> _Assigned task 1_
According to the article on Jyotika Sharma's NIH grant, how much is the two-year grant worth?
> _Assigned task 2_
Pick up the article on Jyotika Sharma's NIH grant after its last sentence and keep writing.

> _Extract to read_
The National Institutes of Health (NIH) has awarded Jyotika Sharma, associate professor in the Department of Biomedical Sciences at the UND School of Medicine and Health Sciences (SMHS), a major grant known as an R21. The two-year grant, worth nearly $400,000, is the fifth such award Sharma has won from the NIH since 2011.

According to Sharma, the long-term goal of her project, titled “Efferocytosis and neutrophil homeostasis in pneumonic sepsis,” is to understand the molecular processes that regulate inflammation associated with sepsis—a systemic, life-threatening condition where the immune system’s response to infection or injury damages a body’s own organs.

Upon infection, specialized white blood cells called neutrophils swarm the site of infection and engulf the virus or bacteria causing the infection. After the infection has been eliminated, these cells die and are cleared out of the body as well, if normal body function is to resume. This “clearing” is achieved by a process called efferocytosis, which prevents tissue damage and promotes tissue repair.

A defective efferocytosis process has been associated with several acute and chronic inflammatory lung diseases, such as sepsis and pneumonia, and is characterized by a condition called neutrophilia (the excessive accumulation of neutrophils). How efferocytosis mediates inflammation and controls neutrophilia at the site of an infection in conditions such as pneumonic sepsis is completely unexplored. Understanding the mechanism of neutrophil efferocytosis is the central goal of Sharma’s latest project.

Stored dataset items

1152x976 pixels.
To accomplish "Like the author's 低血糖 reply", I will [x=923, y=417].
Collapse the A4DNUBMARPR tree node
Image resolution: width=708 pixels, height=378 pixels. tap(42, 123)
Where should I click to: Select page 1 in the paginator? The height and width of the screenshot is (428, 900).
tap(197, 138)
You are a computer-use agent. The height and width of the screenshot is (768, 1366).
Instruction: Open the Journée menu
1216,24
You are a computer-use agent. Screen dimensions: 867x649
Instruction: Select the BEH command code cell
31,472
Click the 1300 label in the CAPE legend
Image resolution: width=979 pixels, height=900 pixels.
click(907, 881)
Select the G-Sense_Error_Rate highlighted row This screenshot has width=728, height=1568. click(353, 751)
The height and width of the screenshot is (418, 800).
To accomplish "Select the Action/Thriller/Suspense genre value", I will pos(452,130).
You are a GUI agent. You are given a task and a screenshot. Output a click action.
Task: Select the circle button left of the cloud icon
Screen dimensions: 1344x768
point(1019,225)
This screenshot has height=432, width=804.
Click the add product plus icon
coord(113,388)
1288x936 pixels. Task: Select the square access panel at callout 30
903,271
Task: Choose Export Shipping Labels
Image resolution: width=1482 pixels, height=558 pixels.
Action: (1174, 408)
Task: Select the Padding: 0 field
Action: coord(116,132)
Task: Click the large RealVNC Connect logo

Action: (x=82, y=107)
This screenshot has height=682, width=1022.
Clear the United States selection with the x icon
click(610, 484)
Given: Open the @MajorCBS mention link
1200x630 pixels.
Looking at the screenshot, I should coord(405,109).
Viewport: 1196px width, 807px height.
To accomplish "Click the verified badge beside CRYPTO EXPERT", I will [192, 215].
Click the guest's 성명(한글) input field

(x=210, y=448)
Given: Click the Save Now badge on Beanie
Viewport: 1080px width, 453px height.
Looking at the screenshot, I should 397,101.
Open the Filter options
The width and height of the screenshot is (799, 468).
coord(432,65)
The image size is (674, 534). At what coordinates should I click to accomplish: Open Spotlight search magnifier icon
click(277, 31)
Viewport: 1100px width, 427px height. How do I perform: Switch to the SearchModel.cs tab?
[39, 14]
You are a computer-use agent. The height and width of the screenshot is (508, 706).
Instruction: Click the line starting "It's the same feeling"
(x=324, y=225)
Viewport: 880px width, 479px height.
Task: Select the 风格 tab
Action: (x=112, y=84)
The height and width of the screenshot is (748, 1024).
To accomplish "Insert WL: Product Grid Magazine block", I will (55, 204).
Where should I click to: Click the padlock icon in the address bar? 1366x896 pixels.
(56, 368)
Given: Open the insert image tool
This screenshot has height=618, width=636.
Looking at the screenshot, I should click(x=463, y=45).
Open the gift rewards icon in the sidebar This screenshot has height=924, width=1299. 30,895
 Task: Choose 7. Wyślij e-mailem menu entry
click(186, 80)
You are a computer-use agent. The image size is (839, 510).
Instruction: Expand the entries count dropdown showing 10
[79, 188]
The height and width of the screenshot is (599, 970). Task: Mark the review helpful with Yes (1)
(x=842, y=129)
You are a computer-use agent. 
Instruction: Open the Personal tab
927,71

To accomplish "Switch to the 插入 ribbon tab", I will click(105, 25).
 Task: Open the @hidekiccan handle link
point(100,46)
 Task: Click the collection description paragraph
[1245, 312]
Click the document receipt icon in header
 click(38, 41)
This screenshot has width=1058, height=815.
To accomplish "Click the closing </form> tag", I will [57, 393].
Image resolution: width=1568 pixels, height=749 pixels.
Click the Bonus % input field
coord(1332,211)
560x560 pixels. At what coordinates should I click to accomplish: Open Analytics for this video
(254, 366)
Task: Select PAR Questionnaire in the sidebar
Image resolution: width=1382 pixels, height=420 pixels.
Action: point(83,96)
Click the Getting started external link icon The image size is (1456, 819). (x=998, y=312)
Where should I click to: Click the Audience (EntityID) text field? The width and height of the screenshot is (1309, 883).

> _Answer 1_
Nearly $400,000.

> _Answer 2_
“We expect that this project will identify a novel function of a specific host factor in mediating efferocytosis, which stops inflammation by clearing out dead and dying cells and can contribute to tissue repair,” Sharma explains. “These studies will guide the development of effective therapeutics not only for a wide array of inflammatory diseases, but also to treat stubborn microbes without introducing the threat of drug resistance.”

In addition to this grant, Sharma’s research is currently supported by an R01, another R21, and a local grant totaling nearly $2.3 million. She is also a principal investigator (PI) of a multi-PI Center of Biomedical Research Excellence (CoBRE) grant worth more than $10 million awarded by the NIH in May 2016 to study host-pathogen interaction for finding new strategies to treat infectious diseases.

While falling under the umbrella of biomedical science, Sharma’s research is one of many projects ongoing at the SMHS known as clinical and translational research: research that “translates” discoveries made at the laboratory bench for clinical implementation to benefit patients directly. For her studies, Sharma is collaborating with clinicians locally at Altru Health System as well as nationally at the NIH.